Reveals on the evolution of Kenya’s financial sector are always exciting. It was no different with the release of Kenya FinTech Report 2017, by Nest, on 20th January. The report highlights the dynamism of FinTech in the country.
There is acknowledgement of how mobile money has led to greater inclusion of Kenyans into formal financing. But of more interest to us is how something that was first sold, to the public, as mobile payment is now encroaching into commercial bank territory. Mobile money in Kenya has connected more people to financial services in the last 10 years than banks in the last 100 years.
The greatest winners in this have been micro and small enterprises. These fields are dominated by women. Commercial banks never accorded them the respect they felt they deserved. Banks did not really bother to understand the environment in which they operate .

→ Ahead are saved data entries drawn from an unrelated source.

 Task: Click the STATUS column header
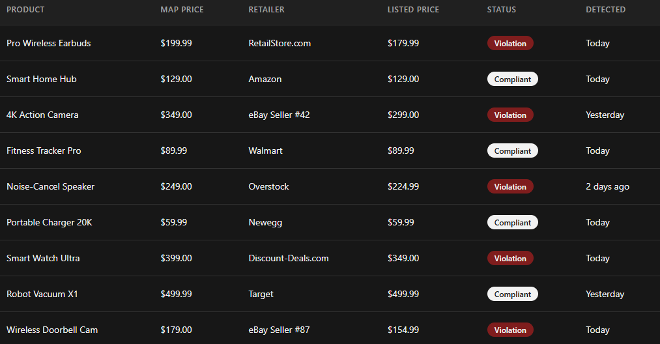pyautogui.click(x=501, y=10)
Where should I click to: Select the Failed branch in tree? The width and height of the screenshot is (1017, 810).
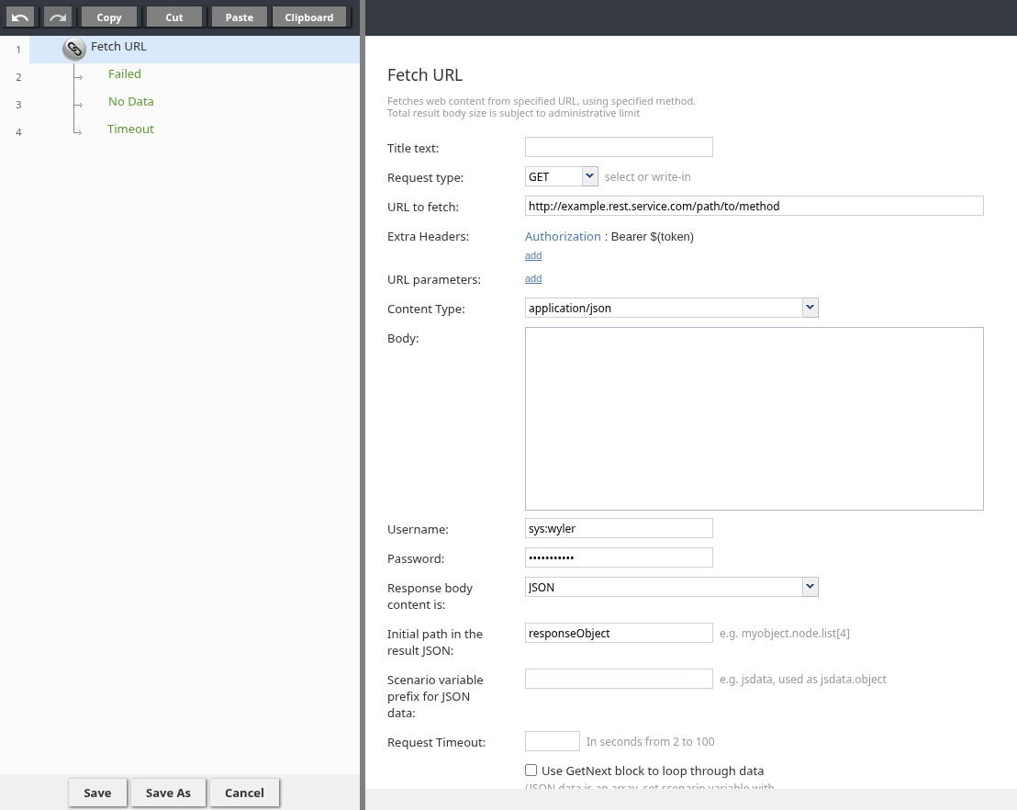(125, 74)
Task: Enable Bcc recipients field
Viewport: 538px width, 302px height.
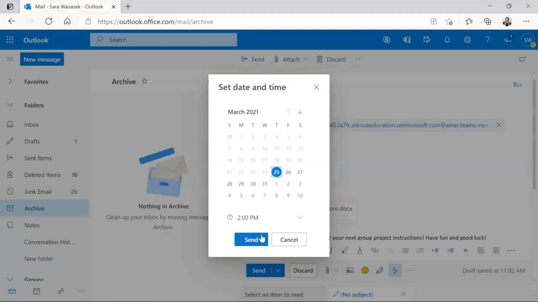Action: [x=518, y=84]
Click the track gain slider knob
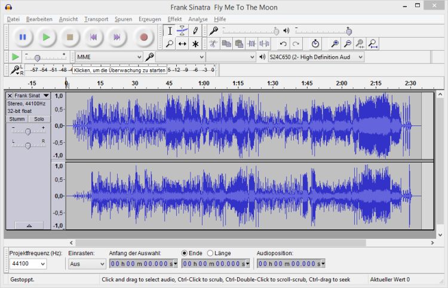This screenshot has height=288, width=448. click(27, 130)
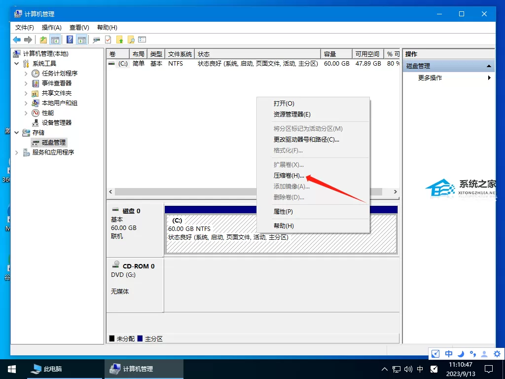Click the Windows Start button
505x379 pixels.
point(12,369)
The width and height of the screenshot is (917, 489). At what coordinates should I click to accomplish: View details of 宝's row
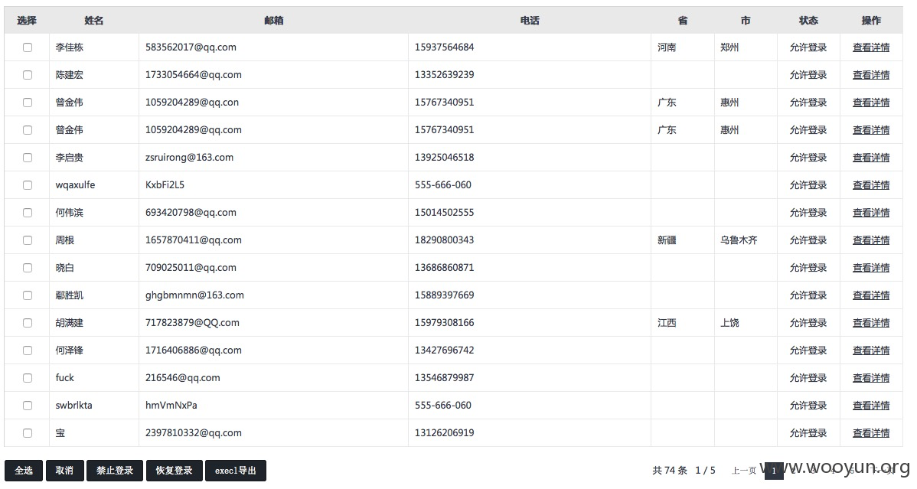(871, 433)
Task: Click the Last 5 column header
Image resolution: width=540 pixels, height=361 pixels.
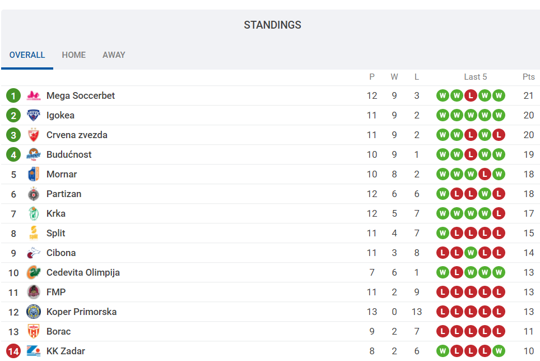Action: (x=476, y=77)
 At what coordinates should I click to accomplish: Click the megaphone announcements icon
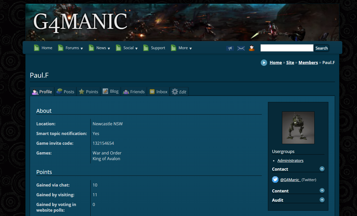[230, 48]
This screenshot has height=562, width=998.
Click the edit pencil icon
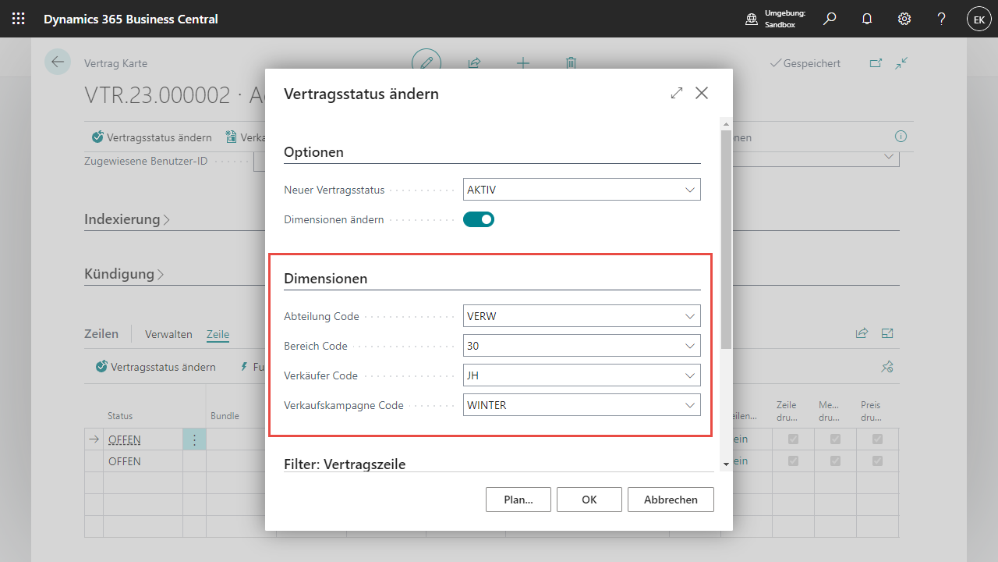426,63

Consequently, banks charged them more to access capital. This atmosphere of poor relations and services allowed disruption of finance sector to set in.
This was in the form of mobile banking. It is a blot that commercial banks ended up adopting such an important innovation, in their sector, rather than pioneering it. Allowing people to open accounts for free still seems to be their most creative move. I’m not hating. Kenya FinTech Report 2017 reveals that there was $8 billion (sh.832 billion) in transactions for, the Telco, Safaricom. The bank which opened banking to every Kenyan led its counterparts with $1.3 billion (sh.135.2 billion) in transactions.

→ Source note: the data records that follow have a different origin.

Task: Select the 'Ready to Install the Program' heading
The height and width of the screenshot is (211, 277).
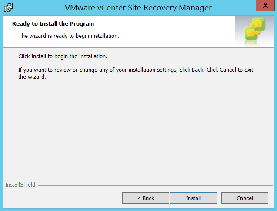Action: tap(53, 23)
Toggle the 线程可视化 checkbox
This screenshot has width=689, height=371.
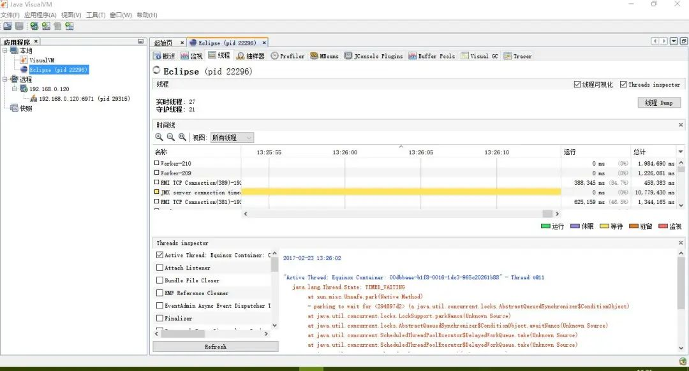577,84
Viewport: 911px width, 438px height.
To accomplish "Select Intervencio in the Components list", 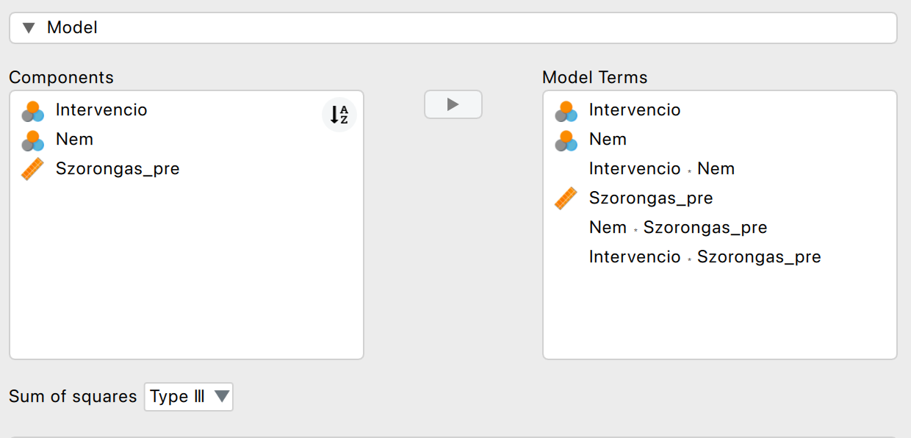I will pyautogui.click(x=101, y=110).
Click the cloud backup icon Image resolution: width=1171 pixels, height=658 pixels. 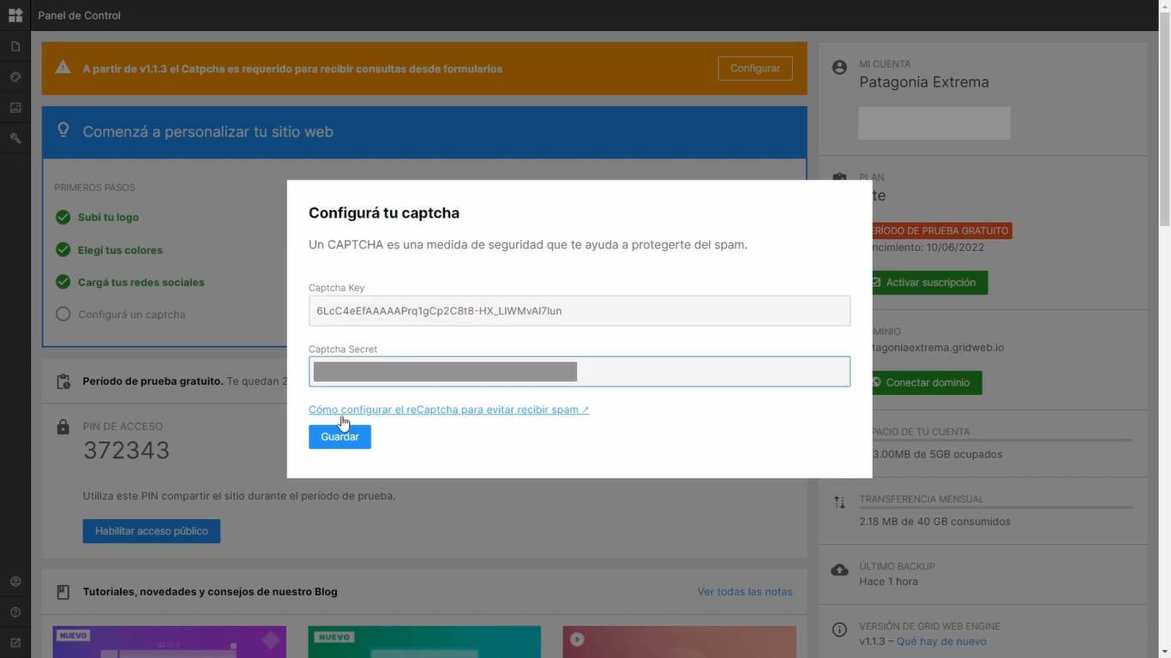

As banks now seek out micro-entrepreneurs through collaborations with Telcos, even more alternatives are availing themselves. M-Shwari has to get its mention but it is now small startups that are leading the way in FinTech products. All this is being done through mobile phones.
These businesses are employing sophisticated data analysis tools to determine how and to whom to lend money. The loans may not amount to much in comparison to what banks can give but they are of great importance.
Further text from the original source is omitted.